CRÓNICAS E ENTREVISTAS

 CONSULTAS AOS MOLHOS
Publicado em: 20/09/2023
Quanto mais a medicina avança, quanto mais se vê obrigada a recorrer a mais e mais tecnologia, quanto menor for o tempo para olharem a pessoa que têm à frente por aquilo que ela é, e não pelo sintoma que traz na manga, maior será o consumo de saúde, que nenhum Orçamento do Estado será capaz de cobrir. Por isso, vamos lá ter a coragem de investir em formas mais criativas de preservar a saúde mental.


O senhor ministro da Saúde foi a semana passada à Assembleia da República debitar o número de serviços que, a cada dia, o SNS prodigaliza: 137 mil consultas médicas, 73 mil de enfermagem, 51 mil consultas hospitalares, três mil e muitas cirurgias, a somar a 17 mil atendimentos nas Urgências. A cada 24 horas, repetiu, provando que 2022 foi um ano recorde de oferta de saúde, e que 2023 ainda promete uma colheita melhor, com mais de 11,6 milhões de consultas realizadas nos cuidados de saúde primários nos primeiros quatro meses do ano.

Enquanto isto, os “privados” orgulham-se, também, de números estratosféricos de intervenções em prol da nossa saúde, multiplicando hospitais em cada esquina, enquanto a oposição, por seu lado, clama por milhares de médicos de família em falta, e brande listas de espera a perder de vista. Ou seja, há muito mais gente que precisa de cuidados e não os recebe.

Ora bem, a matemática não é a minha especialidade, mas chega para fazer uma conta de dividir e concluir que calham muitas consultas, muitas análises e muitos exames a cada português. E que se ainda faltam, seguramente aqueles que não têm recursos para a gincana das marcadas por mote próprio que caraterizam as quem tem seguro de saúde (já são quase 40% dos portugueses), então é porque há uma faixa de gente que não sai dos consultórios. E que ainda está disposta a contribuir do seu bolso, porque o gasto direto das famílias em saúde não para de crescer.
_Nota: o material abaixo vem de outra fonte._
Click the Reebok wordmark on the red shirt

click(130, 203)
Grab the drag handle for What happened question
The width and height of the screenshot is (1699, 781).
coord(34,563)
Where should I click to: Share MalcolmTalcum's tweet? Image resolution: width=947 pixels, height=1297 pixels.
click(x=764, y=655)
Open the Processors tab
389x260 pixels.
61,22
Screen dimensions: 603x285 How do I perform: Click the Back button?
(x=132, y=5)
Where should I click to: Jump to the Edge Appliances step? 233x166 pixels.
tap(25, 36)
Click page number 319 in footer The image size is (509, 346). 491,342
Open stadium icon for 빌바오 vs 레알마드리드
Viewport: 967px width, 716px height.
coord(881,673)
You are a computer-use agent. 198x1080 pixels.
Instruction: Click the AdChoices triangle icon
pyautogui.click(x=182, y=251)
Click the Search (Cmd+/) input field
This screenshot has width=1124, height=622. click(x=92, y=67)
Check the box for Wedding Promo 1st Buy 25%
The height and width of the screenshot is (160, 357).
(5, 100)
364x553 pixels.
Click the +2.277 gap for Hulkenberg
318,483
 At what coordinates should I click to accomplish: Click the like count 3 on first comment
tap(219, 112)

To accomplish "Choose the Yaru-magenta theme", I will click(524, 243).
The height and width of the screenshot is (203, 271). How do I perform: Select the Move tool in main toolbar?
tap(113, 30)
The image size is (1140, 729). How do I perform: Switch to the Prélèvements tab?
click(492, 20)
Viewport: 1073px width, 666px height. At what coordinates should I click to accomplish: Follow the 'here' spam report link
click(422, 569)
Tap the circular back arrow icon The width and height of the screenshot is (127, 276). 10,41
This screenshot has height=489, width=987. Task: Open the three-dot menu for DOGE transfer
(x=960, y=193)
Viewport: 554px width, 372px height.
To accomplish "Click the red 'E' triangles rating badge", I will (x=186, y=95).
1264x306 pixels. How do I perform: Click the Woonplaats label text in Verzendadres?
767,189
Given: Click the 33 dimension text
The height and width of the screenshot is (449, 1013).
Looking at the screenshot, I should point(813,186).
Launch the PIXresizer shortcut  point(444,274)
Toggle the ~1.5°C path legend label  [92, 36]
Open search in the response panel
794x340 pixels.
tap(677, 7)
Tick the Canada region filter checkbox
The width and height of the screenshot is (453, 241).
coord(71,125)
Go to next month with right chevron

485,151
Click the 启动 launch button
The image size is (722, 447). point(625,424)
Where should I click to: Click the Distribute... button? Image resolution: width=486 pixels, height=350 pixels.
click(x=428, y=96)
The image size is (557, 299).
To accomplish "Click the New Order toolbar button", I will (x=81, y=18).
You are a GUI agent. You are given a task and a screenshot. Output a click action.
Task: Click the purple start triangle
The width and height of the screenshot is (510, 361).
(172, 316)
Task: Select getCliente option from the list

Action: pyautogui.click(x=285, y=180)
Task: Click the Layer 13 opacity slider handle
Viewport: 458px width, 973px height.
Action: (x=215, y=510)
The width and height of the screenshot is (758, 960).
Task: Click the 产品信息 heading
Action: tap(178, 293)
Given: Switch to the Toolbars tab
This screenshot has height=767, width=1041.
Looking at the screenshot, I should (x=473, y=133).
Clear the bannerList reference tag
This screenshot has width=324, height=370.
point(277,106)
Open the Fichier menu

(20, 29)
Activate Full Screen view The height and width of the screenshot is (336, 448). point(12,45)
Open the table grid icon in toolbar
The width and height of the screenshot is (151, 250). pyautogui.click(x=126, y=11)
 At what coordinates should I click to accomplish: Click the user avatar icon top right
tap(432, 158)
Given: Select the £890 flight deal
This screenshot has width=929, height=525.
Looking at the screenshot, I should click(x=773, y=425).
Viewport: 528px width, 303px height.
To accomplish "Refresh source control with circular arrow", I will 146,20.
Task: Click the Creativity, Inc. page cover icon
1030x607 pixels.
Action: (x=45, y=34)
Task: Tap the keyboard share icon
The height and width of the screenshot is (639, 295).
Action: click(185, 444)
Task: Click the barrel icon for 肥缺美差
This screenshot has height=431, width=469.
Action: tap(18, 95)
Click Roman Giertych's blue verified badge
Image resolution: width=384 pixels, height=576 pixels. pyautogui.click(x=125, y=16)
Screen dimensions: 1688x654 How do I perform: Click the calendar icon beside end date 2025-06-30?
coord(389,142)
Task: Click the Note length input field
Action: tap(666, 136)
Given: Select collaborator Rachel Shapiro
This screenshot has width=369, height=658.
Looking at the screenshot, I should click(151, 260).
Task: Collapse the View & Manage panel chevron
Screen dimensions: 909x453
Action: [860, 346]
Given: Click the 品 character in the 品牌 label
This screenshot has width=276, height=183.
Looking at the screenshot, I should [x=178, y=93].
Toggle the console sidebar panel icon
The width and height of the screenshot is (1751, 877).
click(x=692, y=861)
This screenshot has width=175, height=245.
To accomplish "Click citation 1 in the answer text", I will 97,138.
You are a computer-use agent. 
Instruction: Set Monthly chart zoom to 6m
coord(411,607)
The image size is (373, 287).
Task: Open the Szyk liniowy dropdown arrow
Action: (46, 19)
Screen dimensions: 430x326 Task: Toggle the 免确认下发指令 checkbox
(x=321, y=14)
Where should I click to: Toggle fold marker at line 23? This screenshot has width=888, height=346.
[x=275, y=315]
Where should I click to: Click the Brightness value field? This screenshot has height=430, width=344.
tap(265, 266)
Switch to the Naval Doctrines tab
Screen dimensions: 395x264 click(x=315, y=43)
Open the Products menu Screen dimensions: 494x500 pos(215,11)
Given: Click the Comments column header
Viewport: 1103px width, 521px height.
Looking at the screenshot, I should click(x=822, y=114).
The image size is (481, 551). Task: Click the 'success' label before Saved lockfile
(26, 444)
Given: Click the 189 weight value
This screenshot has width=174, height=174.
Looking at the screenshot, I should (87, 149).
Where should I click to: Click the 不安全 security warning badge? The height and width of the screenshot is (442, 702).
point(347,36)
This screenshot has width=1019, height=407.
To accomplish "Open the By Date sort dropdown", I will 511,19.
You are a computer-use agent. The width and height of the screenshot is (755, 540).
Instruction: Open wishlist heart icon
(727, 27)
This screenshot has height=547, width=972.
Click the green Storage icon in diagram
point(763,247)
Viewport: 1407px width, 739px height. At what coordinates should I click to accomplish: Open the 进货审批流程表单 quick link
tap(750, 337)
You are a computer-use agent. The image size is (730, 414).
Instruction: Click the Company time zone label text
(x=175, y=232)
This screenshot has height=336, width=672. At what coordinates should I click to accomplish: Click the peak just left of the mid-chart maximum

Valha-nos Nossa Senhora da Saúde, o que é que nos deu para este consumo desenfreado? Já sabíamos que de médicos e loucos todos tínhamos um pouco, e o próprio presidente da República Portuguesa confessa-se um hipocondríaco, mas sem desrespeito por quem está realmente doente e precisa e merece os melhores cuidados, fica-se com a impressão de que ir a uma consulta passou a desporto nacional. Ou seja — e isto é para levar a sério! — estamos a tornar as salas de espera no complemento dos centros comerciais (não é por acaso que já se uniram no mesmo espaço), mascarando assim o verdadeiro problema: a solidão e o isolamento, essa sim a doença de que tanta gente sofre realmente.

Decidi fazer de moto próprio uma pequena sondagem por cabeleireiros e disseram-me que muitos das clientes vão sempre arranjar o cabelo e as unhas no dia das consultas, para se apresentarem condignamente no “evento” que as espera. Vestem o melhor vestido, com sapatos a condizer, e ensaiam mentalmente a melhor forma de expor os seus achaques, desejosos de que quem as escute tenha a perspicácia de entender a sua dor subliminar. Infelizmente, o efeito desta terapia encapotada desvanece-se rapidamente, sendo necessário repetir a dose, junto do mesmo clínico ou, se este não revelou empatia, então de um outro, recomendado por uma amiga. Felizmente há os exames, e as análises, e os TACs e as Ressonâncias que vão dando para manter a ligação com aquele lugar onde se encontram cumplicidades, e que, aos poucos, se torna um centro de dia familiar. Todo este processo funciona igualmente como pretexto para ligar a filhos e amigos, procurando disfarçadamente afligi-los com o diagnóstico, conquistando assim a companhia que lhes falta. Mas esta corrida à saúde está longe de ser apanágio dos mais velhos, pela simples razão de que a tristeza e o isolamento não o são de forma alguma.

Quanto mais a medicina avança, quanto mais se vê obrigada a recorrer a mais e mais tecnologia, quanto menor for o tempo para olharem a pessoa que têm à frente por aquilo que ela é, e não pelo sintoma que traz na manga, maior será o consumo de saúde, que nenhum OeE será capaz de cobrir. Por isso vamos lá ter a coragem de investir em formas mais criativas de preservar a saúde mental. E porque, apesar de tudo, ir ao cabeleireiro ou às compras é bem mais saudável do que nos enfiarmos num hospital, porque é que não se inventam seguros de cabeleireiro, de guarda-fatos, de cafés e restaurantes, ou de viagens? Fica a ideia.